The same law enables actions in cases of sexual harassment across organizations. We have faced such situations a few times, and most of the time the other organization has responded. To the surprise of many of us, the swiftest response has often come from governments, when the perpetrator has been their employee.
While it’s never easy or simple to tackle, these situations of overt harassment are certainly clearer. And if the organization acts consistently, it helps with a more basic matter: It empowers and enables women to speak up.
Even in an organization like ours, where, by the very nature of the work, the women who join are gutsy and confident, it has taken sustained effort to develop a culture of speaking up, and we have to keep at it. Tolerance and silent suffering of sexual predation of all kinds is so deeply ingrained through our culture across the country, that women don’t even imagine that they can speak up; many of them are astonished when asked to do so. The culture of silence is pervasive.
In the worst cases, organizations are complicit in these culturally ingrained silences. But even organizations which have zero tolerance for such predatory behaviour fall short, unless they emphatically and actively support women to speak up.
So how can the background threat of sexual harassment be tackled? Let me just share what we have learnt from our experience and that of others, without suggesting that this is some kind of a formula. First, it is about best efforts to minimize the risk of this happening. Second, is to support women in recognizing it as something that must not be tolerated, and then to enable them to speak about it. Third, is to confront it head on if it happens.
This is much like what one would do in cases of overt sexual harassment. How to confront it head on is never clear, but it’s clear that it must be confronted. This approach may seem like overzealous paternalism to some, but the extent and perversity of this background threat is such that most women find it empowering and comforting.
The majority of men are not sexual predators, but a corrosive, significant minority are.

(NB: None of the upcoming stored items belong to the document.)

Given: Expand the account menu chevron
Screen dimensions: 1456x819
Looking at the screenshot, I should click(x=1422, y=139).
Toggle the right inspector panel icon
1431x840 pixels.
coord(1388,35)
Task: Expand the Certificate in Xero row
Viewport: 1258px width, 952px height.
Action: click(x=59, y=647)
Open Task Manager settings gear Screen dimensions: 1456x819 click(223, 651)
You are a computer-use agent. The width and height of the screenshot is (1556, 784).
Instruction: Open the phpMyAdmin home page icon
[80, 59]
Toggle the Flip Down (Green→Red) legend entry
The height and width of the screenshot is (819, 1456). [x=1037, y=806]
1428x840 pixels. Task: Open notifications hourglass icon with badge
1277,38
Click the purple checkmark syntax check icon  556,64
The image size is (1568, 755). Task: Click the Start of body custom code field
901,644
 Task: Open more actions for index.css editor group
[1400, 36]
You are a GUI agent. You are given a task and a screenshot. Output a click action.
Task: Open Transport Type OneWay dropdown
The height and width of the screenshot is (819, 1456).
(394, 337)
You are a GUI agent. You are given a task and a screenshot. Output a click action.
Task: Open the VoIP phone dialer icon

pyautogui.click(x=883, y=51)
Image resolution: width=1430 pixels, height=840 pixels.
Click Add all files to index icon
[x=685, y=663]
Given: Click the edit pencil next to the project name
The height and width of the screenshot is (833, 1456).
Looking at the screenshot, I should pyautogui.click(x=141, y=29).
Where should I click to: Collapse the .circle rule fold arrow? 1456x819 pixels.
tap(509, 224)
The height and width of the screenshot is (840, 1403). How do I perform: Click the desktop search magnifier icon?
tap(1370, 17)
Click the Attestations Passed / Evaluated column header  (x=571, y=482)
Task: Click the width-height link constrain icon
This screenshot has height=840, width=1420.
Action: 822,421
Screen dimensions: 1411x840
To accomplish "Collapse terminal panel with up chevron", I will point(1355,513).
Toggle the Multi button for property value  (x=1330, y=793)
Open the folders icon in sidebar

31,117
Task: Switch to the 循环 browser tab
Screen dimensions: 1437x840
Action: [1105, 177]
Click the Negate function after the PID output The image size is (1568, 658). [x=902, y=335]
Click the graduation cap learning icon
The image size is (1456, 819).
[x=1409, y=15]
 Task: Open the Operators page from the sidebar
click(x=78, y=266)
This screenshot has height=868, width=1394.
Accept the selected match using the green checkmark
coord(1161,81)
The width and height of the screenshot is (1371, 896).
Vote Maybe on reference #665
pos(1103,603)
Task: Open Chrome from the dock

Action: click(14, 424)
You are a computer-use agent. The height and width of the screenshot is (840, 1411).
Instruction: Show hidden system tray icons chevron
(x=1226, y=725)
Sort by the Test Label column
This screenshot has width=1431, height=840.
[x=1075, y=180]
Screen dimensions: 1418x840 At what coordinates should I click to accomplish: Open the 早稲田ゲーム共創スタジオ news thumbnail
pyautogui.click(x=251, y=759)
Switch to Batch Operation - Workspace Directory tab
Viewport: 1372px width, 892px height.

While it is not the complete solution, they have to be confronted everywhere. And organizations have a central role to play.
Even organizations such as ours, which are driven by a social cause, are no different. We are not naturally cleansed of this malady within, nor does it make our external environment different. But some of us tend to live with an illusion of difference.
Anurag Behar is chief executive officer of the Azim Premji Foundation and leads sustainability initiatives for Wipro Ltd. He writes every fortnight on issues of ecology and education.